L’étendue immense et longtemps mal explorée du Pacifique a continué de bercer les rêves du Paradis récupéré pendant tout l’âge prémoderne. Un certain docteur Merryman (pseudonyme d’Edward Ward, mais qui, pense Gregory Claeys, pourrait cacher d’autres auteurs comme Henry Playford, John Pomfret, Thomas Brown ou James Moore Smith) soutenait avoir découvert dans les mers du Sud un « nouveau paradis », « The Island of Content », l’Ile de la satisfaction, l’Ile des plaisirs (1709). La nature y est d’une générosité de Pays de Cocagne, nourrissant même les animaux, les singes et les écureuils de délicatesses comme les amandes douces et les pastèques. La petite société de l’île jouit d’une potion importée aux îles féeriques des Celtes, un élixir de joie, distillé de rayons du soleil, rosée de mai, éclat de lune et gouttes de miel, capable de supprimer immédiatement les « vapeurs de la mélancolie ». La douceur et la tempérance du climat induit les habitants à penser que « cette île est le Paradis même perdu par Adam, mais restauré ultérieurement pour nos grands-parents »[6]. Un autre auteur, l’abbé Philippe Serane disait lui aussi de son eutopie réformiste, « découverte » grâce à un « heureux naufrage » (1789), qu’elle était située dans une île « dont le premier aspect m’offrit une image sensible du jardin de nos premiers pères »[7].
Après que la colonisation de l’Amérique eut flétri le rêve du paradis dans le Nouveau Monde, le topos sacré a été transporté dans le continent présumé de la Terra Australis Incognita. Dernier grand fantasme géographique, le Continent Austral Inconnu était, sur les cartes de Mercator, Ortelius ou La Popelinière, une grande masse de terre hypothétique couvrant le centre de l’hémisphère Sud, autour du pôle, jusqu’au niveau de l’Australie actuelle[8]. Ferdinand de Quir, explorateur se présentant comme le « découvreur de la terre australe », note dans sa relation publié dans le Mercure françois de 1617 :
« Si le succez respond aux espérances, il s’y trouvera des terres antipodales aux meilleurs de l’Afrique, à toute l’Europe et à la meilleure partie de l’Asie.

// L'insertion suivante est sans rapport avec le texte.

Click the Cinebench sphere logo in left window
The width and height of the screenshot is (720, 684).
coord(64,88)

Mais il faut remarquer que comme les pays que nous avons descouverts à quinze degrez de latitude sont meilleures que l’Espagne, les autres qui sont opposites à leur hauteur doivent par proportion et analogie estre quelque Paradis terrestre »[9].
Le géographe La Popelinière recommandait au roi de France de s’empresser de découvrir et de coloniser le Continent Austral Inconnu pour s’offrir une base géostratégique de richesses pour faire face aux Espagnols qui, eux, avaient investi les Amériques.

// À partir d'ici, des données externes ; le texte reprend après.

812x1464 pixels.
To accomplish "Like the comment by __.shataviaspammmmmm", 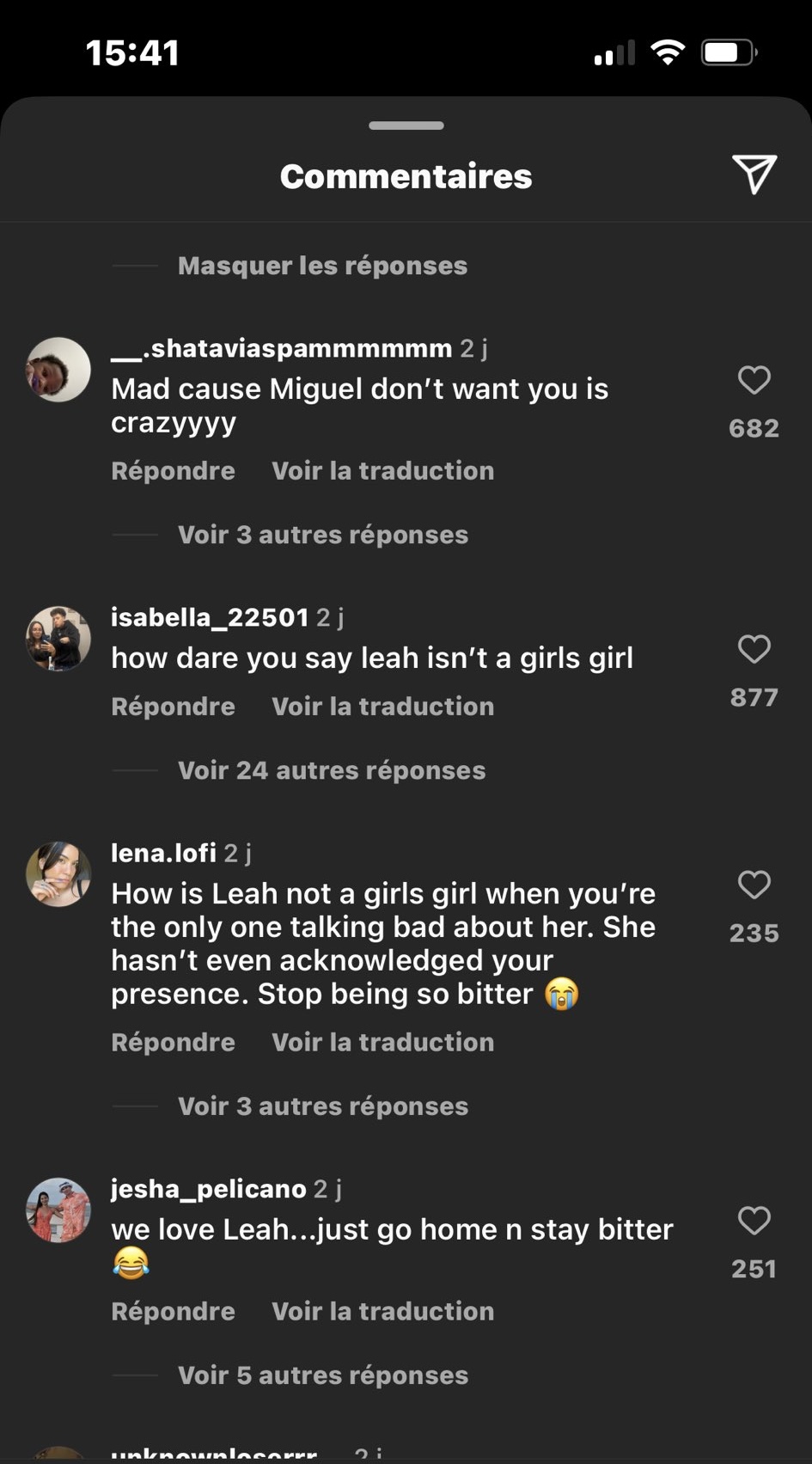I will point(754,380).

Vitale Terra Rossa, un érudit italien du XVIIe siècle qui s’était proposé de démontrer que toutes les grandes découvertes géographiques avaient été faites par des Vénitiens, considérait que les terres encore inconnues de son époque se regroupaient en deux continents : la Terra Septentrionalis Incognita, autour du pôle Nord, et la Terra Australis nondum cognita, autour du pôle Sud. Mais alors que le continent septentrional se restreignait à l’intérieur du cercle polaire,« l’Australe in ogni parte si dilarga fuori dell’Antarctico Circolo, e in due luoghi oltrepassa con lingue spaziose di Terreno anco il Tropico del Capricorno, entrando a dentro nella Zona Torrida »[10].
C’est sur le fond de ces rêveries géographiques que Henry Neville, du groupe de James Harrington et « other zealous commonwealths men », plaçait The Isle of Pines (1668) près de la Terra Australis Incognita. Comptable sur « India Merchant », George Pine aurait été surpris par une tempête près de Madagascar en 1569. Echoué sur une île inconnue et déserte, le protagoniste aurait réussi, en nouveau Robinson, non seulement à aménager l’île, mais aussi à la peupler, grâce aux quatre femmes rescapées avec lui du naufrage. Après quarante ans passés sur l’île, il pouvait compter pas moins de 565 enfants, petit-fils et petit petit-fils. En 1667, le capitaine danois qui redécouvrit l’île estimait qu’elle était habitée par dix à douze mille hommes. Cette fertilité patriarcale satisfaisait pleinement l’exhortation faite par Dieu aux hommes en Genèse 1.La robinsonnade de Neville combine des rêveries érotiques libertines et des thèmes du primitivisme dans un cadre édénique. L’Ile de Pine jouit d’un climat parfait et d’une végétation rappelant l’Age d’Or, capable de nourrir sans effort toute la population. La faune y est inoffensive, en communion avec l’homme, et la sexualité a une dimension adamique. Nus, polygames, revenus à l’état d’« hommes sauvages » dans un sens biblique, les descendants des cinq Anglais naufragés dans l’île y instaurent une société physiocrate. C’est comme si Neville proposait de voir, dans les habitants des Nouveaux Mondes découverts sur le globe, une alternative régressive à la civilisation européenne. Que serait-il si nous retournions au primitivisme adamique ? La réponse est simple : « Cette place […] s’avérerait un Paradis »[11].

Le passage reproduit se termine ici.